July 17th, 2018, still remains a day that is painfully (and shamefully) etched in my mind.
I had breakfast with a friend that morning. I remember nervously picking at my avocado toast and sipped my coffee quickly. My friend had commented on how tense I looked and remarked that it was the most nervous she had ever seen me.
I let her in on my secret—I was booked in to visit a cosmetic surgeon later that morning to plan and hopefully book my liposuction.
A few weeks previously, I had visited the clinic and had received a free consultation (as advertised on Facebook) with a woman who had the role of clinic manager. I had become obsessed over the years with my back fat, the two pouches which formed under my bra, convinced that this was an unsightly flaw—I wanted it gone!

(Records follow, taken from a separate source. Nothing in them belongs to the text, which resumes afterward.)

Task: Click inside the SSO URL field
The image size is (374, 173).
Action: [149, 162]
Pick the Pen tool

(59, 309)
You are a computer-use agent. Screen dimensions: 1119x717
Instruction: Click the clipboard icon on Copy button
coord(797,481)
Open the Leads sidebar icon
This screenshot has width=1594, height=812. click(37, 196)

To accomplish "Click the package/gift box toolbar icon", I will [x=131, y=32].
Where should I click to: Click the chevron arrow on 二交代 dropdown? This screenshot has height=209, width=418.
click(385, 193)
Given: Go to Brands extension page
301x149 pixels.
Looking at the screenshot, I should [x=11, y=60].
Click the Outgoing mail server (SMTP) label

I had already visited other clinics and had been turned away, but this latest clinic had enthusiastically assured me that their surgeon could do the job. The clinic manager, a bubbly woman around the same age as I was, examined me by grabbing, pulling, and pinching the skin on my abdomen, back, and hip area. The sheer level of physical invasiveness had surprisingly startled me.
“You’ve actually got a good figure for having three children,” she remarked, “You’ve got good, firm skin—no stretch marks—and pretty good muscle tone,” she continued, “but…(I braced myself) you could still do with having lipo on your lower and upper stomach, hips, and back.” (I found myself nodding in agreement) “If we do just your back fat, then the rest of your body will look odd.”
I actually quite liked those areas of my body, but she was, supposedly, the expert—she knew what she was talking about, right?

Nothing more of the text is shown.